- [CONSIGNE 1]:
Extrayez sans rien modifier, parmi les lignes fournies, le passage qui va de la ligne contenant « Image resolution: width=995 » jusqu'à la dernière ligne incluse, en omettant les images.

Le Nord a un nouveau champion dans le monde académique, avec des racines communautaires profondes qui pourraient transformer l’évolution de l’éducation autochtone dans toute la région circumpolaire.
L’Université Memorial de Terre-Neuve-et-Labrador a récemment annoncé la nomination de Dre Sylvia Moore comme toute première titulaire de la Chaire UArctic en éducation autochtone et nordique. Ce rôle novateur relie Memorial à l’Université de l’Arctique (UArctic), un réseau collaboratif d’universités, de collèges et d’instituts de recherche à travers les régions nordiques du monde entier.
Dre Moore apporte une expérience considérable à ce poste, ayant servi comme professeure associée à l’Institut du Labrador de Memorial. Son travail s’est concentré sur la décolonisation de l’éducation, sa recherche examinant comment les connaissances et les valeurs autochtones peuvent être mieux intégrées dans les systèmes d’éducation formels.
« L’éducation dans les régions nordiques doit refléter les réalités, les aspirations et les systèmes de connaissances des personnes qui y vivent », a déclaré Dre Moore dans un communiqué publié par l’Université Memorial. « Cette chaire crée des opportunités pour renforcer les liens entre les communautés autochtones, les chercheurs et les établissements d’enseignement à travers le Nord circumpolaire. »
La nomination arrive à un moment critique pour l’éducation autochtone au Canada. Les Appels à l’action de la Commission de vérité et réconciliation ont spécifiquement souligné l’éducation comme une voie clé vers la réconciliation, avec des recommandations pour des programmes culturellement appropriés et la revitalisation des langues autochtones.
Dre Vianne Timmons, présidente de l’Université Memorial, a souligné l’importance stratégique de ce poste. « Cette nomination renforce l’engagement de Memorial envers le savoir autochtone et nos connexions dans toute la région arctique », a-t-elle noté lors de la cérémonie d’annonce à Happy Valley-Goose Bay la semaine dernière.

- [CONSIGNE 2]:
D'après le texte sur la nomination de Dre Moore, expliquez pourquoi cette nomination arrive à un moment critique pour l'éducation autochtone au Canada.

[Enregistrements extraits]
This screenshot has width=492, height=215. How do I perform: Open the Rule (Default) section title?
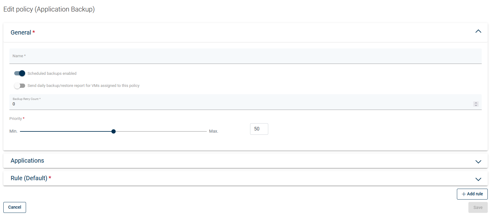29,178
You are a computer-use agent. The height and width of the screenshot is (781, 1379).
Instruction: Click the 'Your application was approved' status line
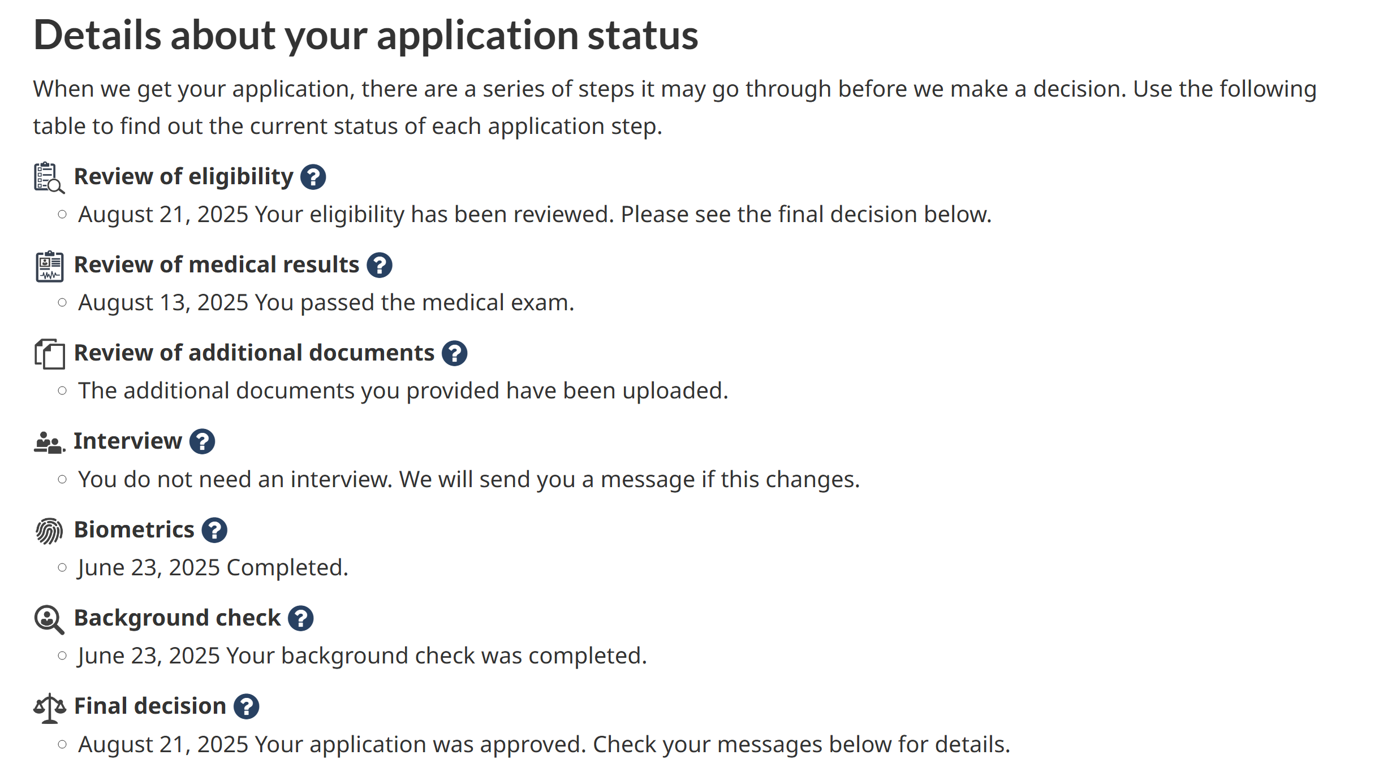tap(544, 744)

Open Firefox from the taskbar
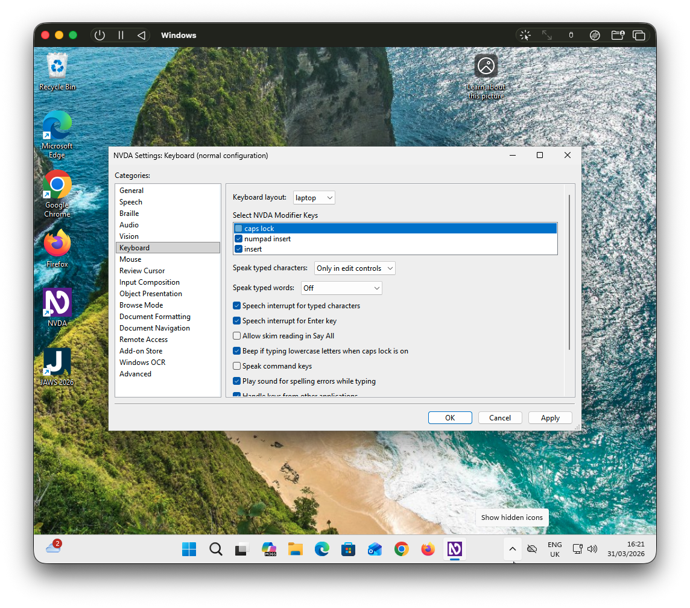pos(428,549)
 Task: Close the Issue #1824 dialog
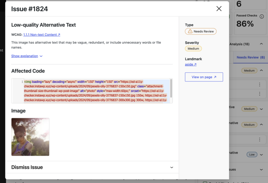[x=219, y=9]
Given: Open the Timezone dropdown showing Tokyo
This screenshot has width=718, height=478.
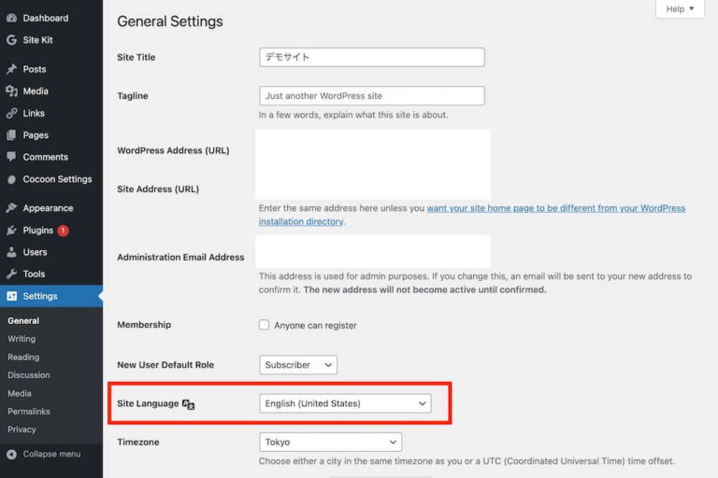Looking at the screenshot, I should [x=330, y=443].
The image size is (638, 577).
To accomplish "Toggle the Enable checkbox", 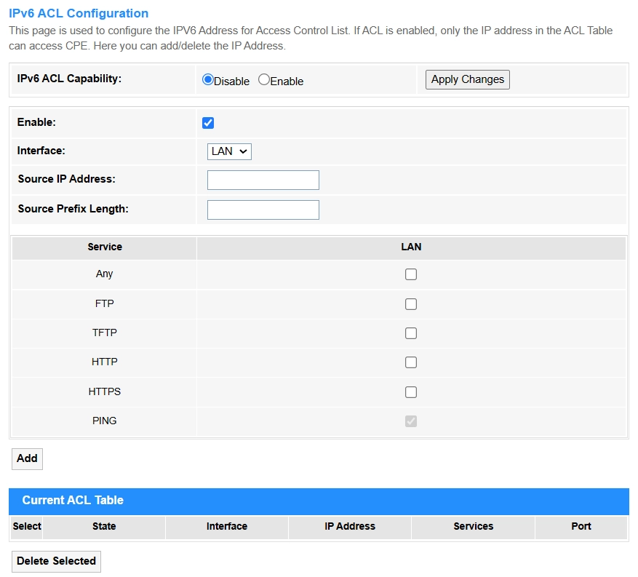I will pos(208,123).
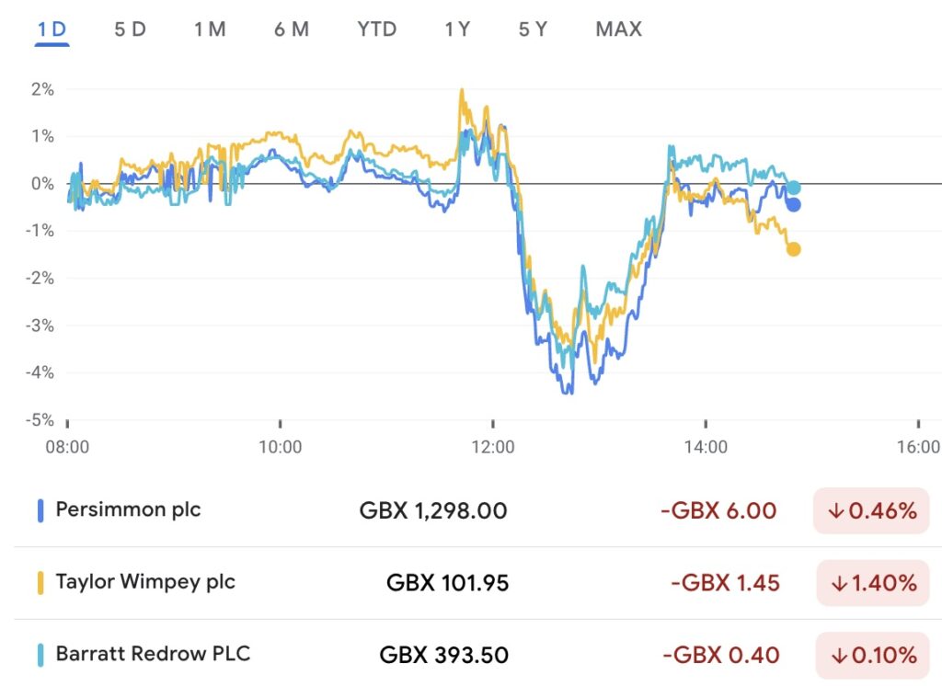Click the blue Persimmon chart endpoint dot
Image resolution: width=942 pixels, height=686 pixels.
793,205
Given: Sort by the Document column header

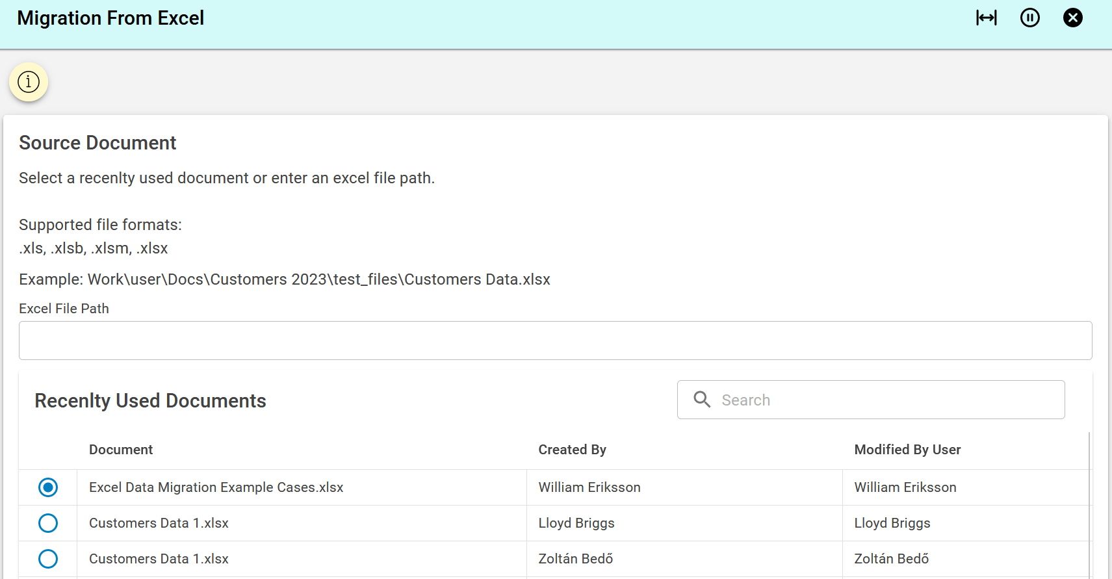Looking at the screenshot, I should [x=121, y=450].
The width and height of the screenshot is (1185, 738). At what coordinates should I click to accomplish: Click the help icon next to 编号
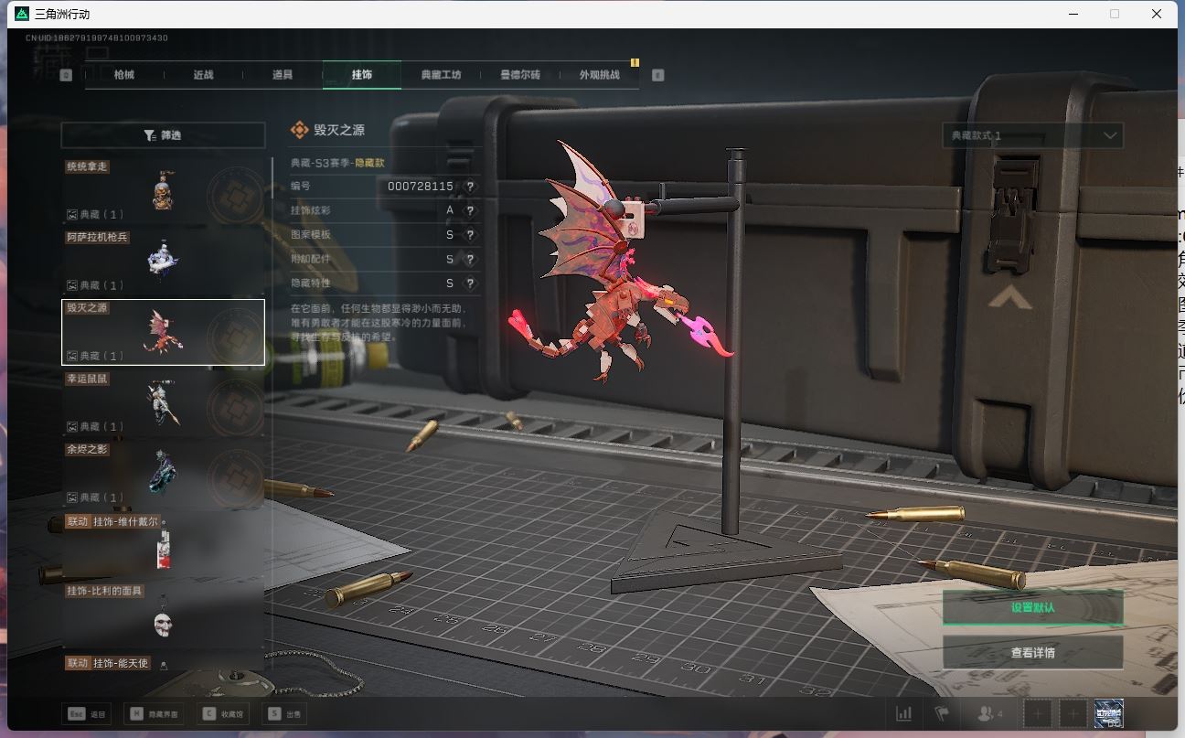(470, 186)
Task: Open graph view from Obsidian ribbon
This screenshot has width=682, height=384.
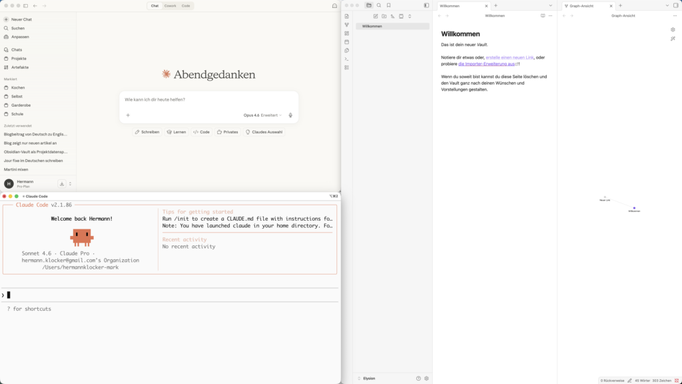Action: click(346, 25)
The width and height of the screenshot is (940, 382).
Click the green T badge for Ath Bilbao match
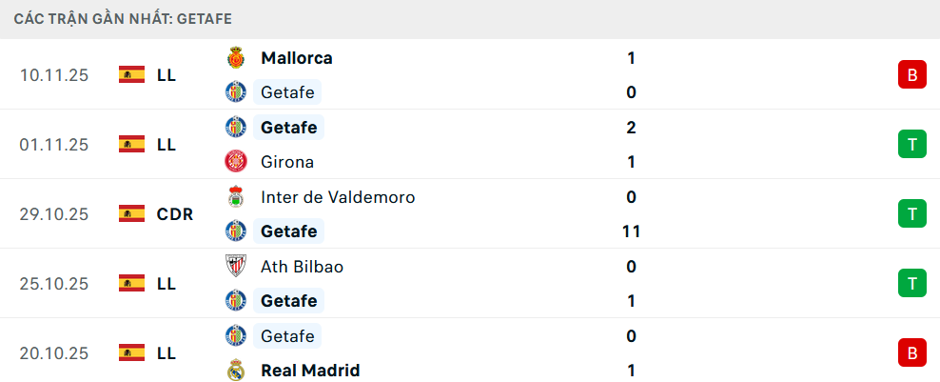click(x=911, y=284)
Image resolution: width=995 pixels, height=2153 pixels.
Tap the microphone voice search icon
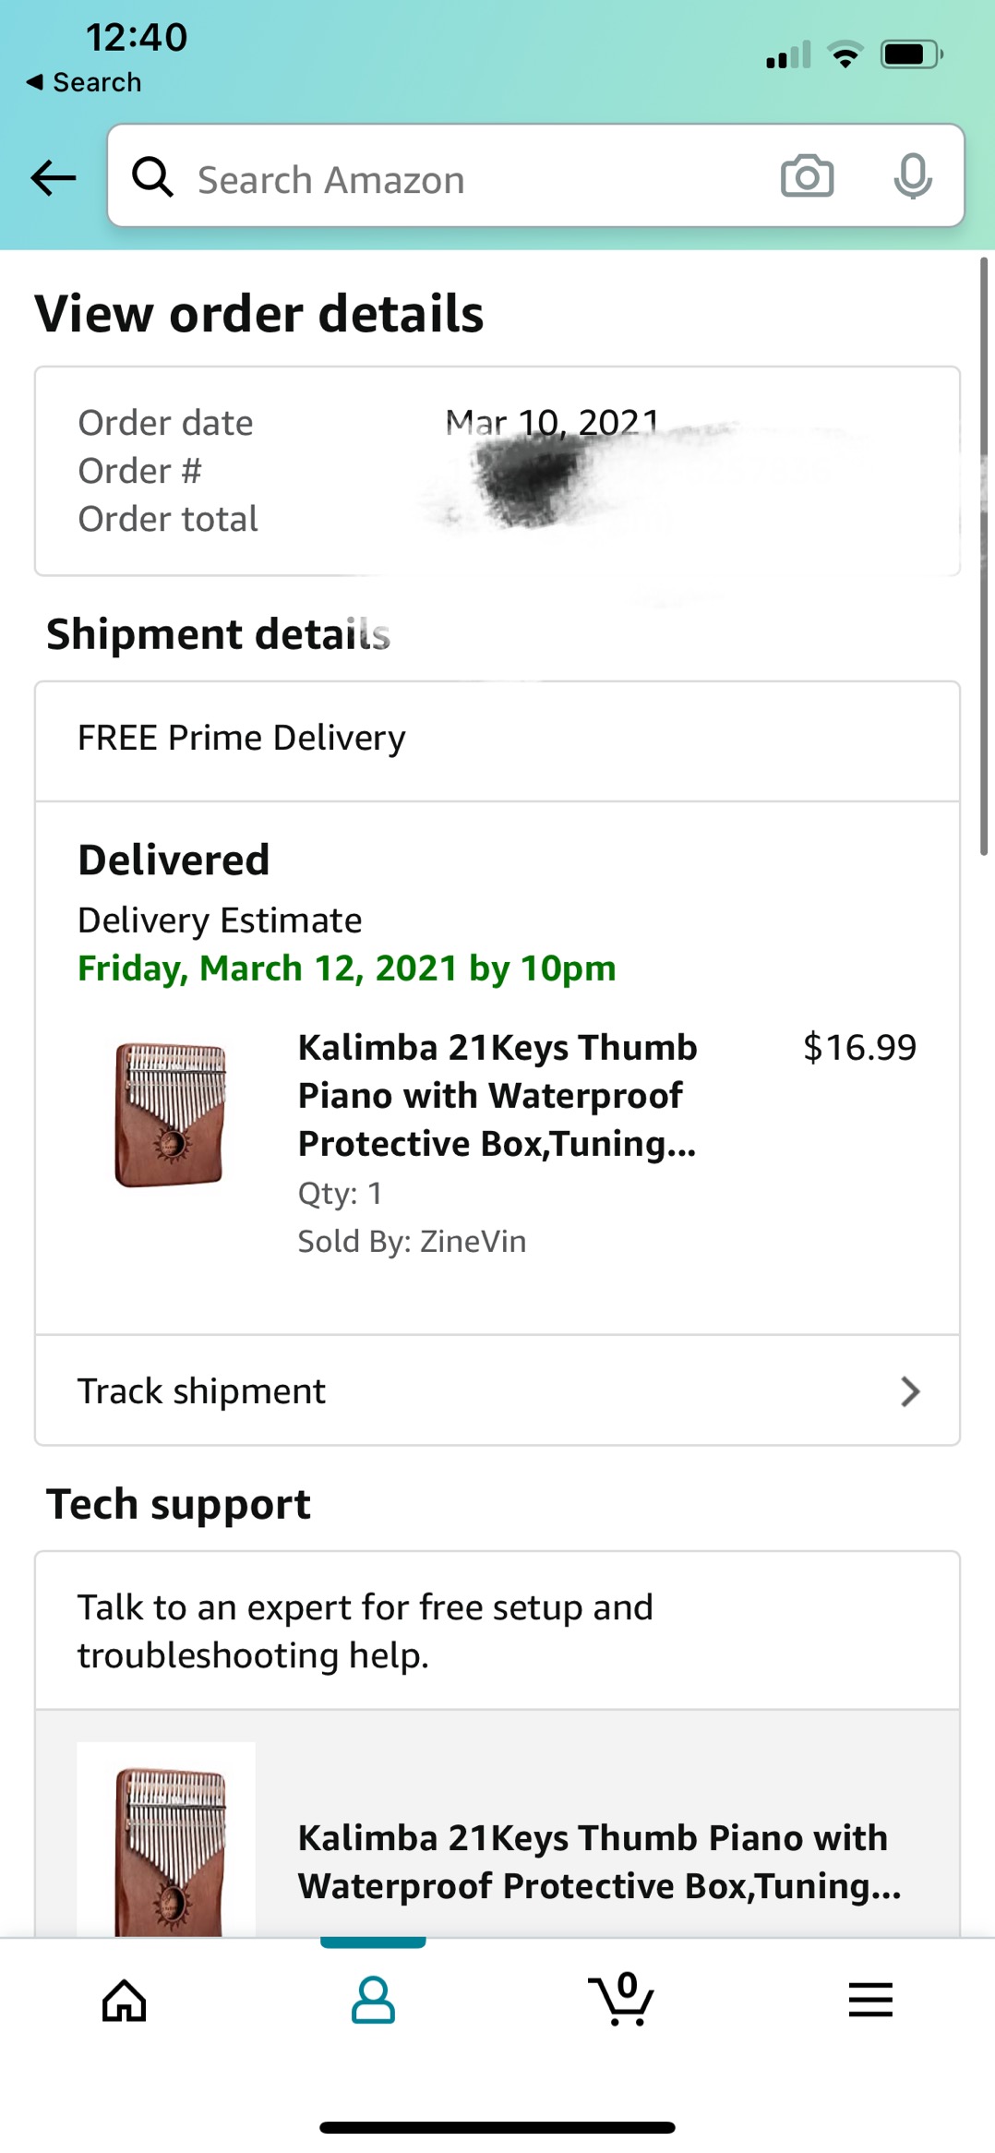[x=912, y=176]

- [CORRIGÉ 1]:
Image resolution: width=995 pixels, height=2153 pixels.
Tap the microphone voice search icon
[x=912, y=176]

- [CORRIGÉ 2]:
La nomination arrive à un moment critique parce que les Appels à l'action de la Commission de vérité et réconciliation ont spécifiquement souligné l'éducation comme une voie clé vers la réconciliation. Ces appels recommandent des programmes culturellement appropriés et la revitalisation des langues autochtones.